‘Vurun, siz kardeşsiniz’Ya da sistemin çarığını giyinen gangster
Ne diyor sistem; hayatta kalmak için öldür. Ve tabi ki öldürebilmek için de hayatta kal.
Paranın dini, imanı olmaz. Kötülüğün de... Fakat ‘iyilik’ denen evrensel dostun Müslüman olduğuna şüphem yok... Ne var ki Müslümanların bunu bildiğini pek sanmıyorum. Engelleniyorlar. Engelleniyoruz. Engelliyoruz. Genelliyoruz. Geçiştiriyoruz. Teoriyi pratikten uzaklaştıran sisteme sitem ile yol çıkıyor ve hep aynı hata ile aslımıza rücu ediyoruz… Garip bir hikâyeyi yaşatıyoruz. Ölümü de böyle görüyorum. Ölerek ve bir türlü yaşayamayarak ölümü yaşatıyoruz…
‘Sistemi yaşatmak’ şeklinde yazılı olmayan ve her birimizin dibine kadar yürüttüğü çağlar ötesi bir anlaşmamız var. Ne diyor sistem; hayatta kalmak için öldür. Ve tabi ki öldürebilmek için de hayatta kal. Bunu yaparken ‘insan hakları’, ‘evrensel hukuk’, ‘toplumsal refah’, ‘özgürlük’ gibi kavramları tahrif ettikten sonra tarif ederek kullanıma sunması da resmin gride kalan izahlarından…

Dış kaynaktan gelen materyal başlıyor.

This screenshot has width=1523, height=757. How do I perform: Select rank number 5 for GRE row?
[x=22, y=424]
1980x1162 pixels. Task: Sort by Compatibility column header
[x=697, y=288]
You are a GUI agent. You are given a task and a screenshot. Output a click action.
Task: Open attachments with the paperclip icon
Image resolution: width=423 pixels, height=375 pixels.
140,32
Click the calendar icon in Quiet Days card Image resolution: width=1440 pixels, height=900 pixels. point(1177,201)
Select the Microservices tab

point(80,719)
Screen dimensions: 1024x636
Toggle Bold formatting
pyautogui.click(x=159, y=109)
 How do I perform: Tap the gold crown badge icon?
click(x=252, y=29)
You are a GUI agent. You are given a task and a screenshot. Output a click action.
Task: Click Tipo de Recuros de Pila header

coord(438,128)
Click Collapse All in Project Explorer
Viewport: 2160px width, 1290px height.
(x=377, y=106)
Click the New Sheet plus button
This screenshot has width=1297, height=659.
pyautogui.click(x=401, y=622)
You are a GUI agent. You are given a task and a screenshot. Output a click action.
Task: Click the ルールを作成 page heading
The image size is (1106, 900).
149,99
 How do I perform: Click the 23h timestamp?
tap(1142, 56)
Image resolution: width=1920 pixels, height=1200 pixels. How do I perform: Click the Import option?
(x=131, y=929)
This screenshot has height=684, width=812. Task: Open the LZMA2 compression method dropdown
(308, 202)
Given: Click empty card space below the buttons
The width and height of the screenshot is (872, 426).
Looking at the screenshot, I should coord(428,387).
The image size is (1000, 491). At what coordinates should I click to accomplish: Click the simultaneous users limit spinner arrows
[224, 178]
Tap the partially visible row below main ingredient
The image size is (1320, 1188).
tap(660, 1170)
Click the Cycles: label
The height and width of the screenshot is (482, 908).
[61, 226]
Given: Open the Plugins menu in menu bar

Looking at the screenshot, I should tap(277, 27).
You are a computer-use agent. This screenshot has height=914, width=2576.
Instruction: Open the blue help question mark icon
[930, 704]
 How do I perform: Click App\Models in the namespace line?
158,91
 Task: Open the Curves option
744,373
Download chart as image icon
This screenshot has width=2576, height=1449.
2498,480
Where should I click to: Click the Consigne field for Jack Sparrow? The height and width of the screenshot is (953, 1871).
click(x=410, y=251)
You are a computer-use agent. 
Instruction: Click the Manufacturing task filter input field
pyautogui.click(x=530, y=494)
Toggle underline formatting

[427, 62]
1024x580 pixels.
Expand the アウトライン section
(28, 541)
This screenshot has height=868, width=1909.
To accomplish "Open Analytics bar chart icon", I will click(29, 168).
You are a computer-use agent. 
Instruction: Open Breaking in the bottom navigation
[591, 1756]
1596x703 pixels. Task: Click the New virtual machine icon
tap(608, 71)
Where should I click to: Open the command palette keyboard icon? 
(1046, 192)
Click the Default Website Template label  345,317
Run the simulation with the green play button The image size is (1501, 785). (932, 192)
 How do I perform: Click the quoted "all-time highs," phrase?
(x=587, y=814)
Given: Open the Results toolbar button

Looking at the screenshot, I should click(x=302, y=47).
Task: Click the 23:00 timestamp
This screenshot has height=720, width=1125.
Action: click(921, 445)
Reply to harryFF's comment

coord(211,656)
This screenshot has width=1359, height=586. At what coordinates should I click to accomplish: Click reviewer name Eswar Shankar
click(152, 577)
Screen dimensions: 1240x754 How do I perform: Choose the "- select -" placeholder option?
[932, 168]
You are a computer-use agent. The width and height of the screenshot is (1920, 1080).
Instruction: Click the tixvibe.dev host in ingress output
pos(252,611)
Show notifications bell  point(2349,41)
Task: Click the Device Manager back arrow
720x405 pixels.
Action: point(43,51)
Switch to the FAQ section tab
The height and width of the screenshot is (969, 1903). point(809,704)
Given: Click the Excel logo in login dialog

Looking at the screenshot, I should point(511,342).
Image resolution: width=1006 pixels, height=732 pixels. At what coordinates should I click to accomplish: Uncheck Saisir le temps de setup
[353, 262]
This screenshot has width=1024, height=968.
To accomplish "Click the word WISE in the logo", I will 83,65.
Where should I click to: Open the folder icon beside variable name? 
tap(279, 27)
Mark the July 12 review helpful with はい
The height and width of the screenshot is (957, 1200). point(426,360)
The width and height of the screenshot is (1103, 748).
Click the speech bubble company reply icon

O vakit bu sisteme bir son vermek için çarıklı gangsterlere ihtiyacımız var. Bir de Müslüman oldu mu bunlar, köküne kibrit suyu sistemin… El yapımı üç beş tabanca ile koskoca Wasseypur’un sahibi oluruz. Olurlar. Olmuşlar. Başarmışlar. Yaşamışlar. Bollywood’da film olmuşlar…
Garip, yaşam, ölüm, müzik ve teori-pratik sorunsalı denince akla Bollywood’un gelmemesi düşünülemez. En büyük 3 sinema endüstrisinden biri (Nijerya Sineması olan Nollywood’daki fason seri üretimleri sayarsak) ve coğrafyasına, insanına mahsus tarzı olan ender sinema uygulamalarından… Wasseypur gibi garip bir ortamı da ancak Bollywood ele alabilirdi. 2012 yapımı Wasseypur Çeteleri, 320 dakikalık uzunluğu, tarihin tekerrürüne misal 3 kuşak intikamı anlatan hikâyesi, Bollywood klasiği dili ve ortaya serdiği sistem sergisi ile son senelerin isminden söz ettiren filmi… Cannes’da gösterilen film uzunluğu sebebiyle eleştiri konusu… Haklılık payı var. Bir başyapıt üretme gayesi ile uzadıkça uzayan bir filmden söz ediyoruz. Neyse, burası mühim değil. Film dili için de ‘Bollywood’ desek yeter sanırım. Bollywood’un muaf olduğu mantık kuralları, sinemasal beklentileri bir kenara bırakacak olursak bizim açımızdan mühim olan noktaya, konuya gelebiliriz…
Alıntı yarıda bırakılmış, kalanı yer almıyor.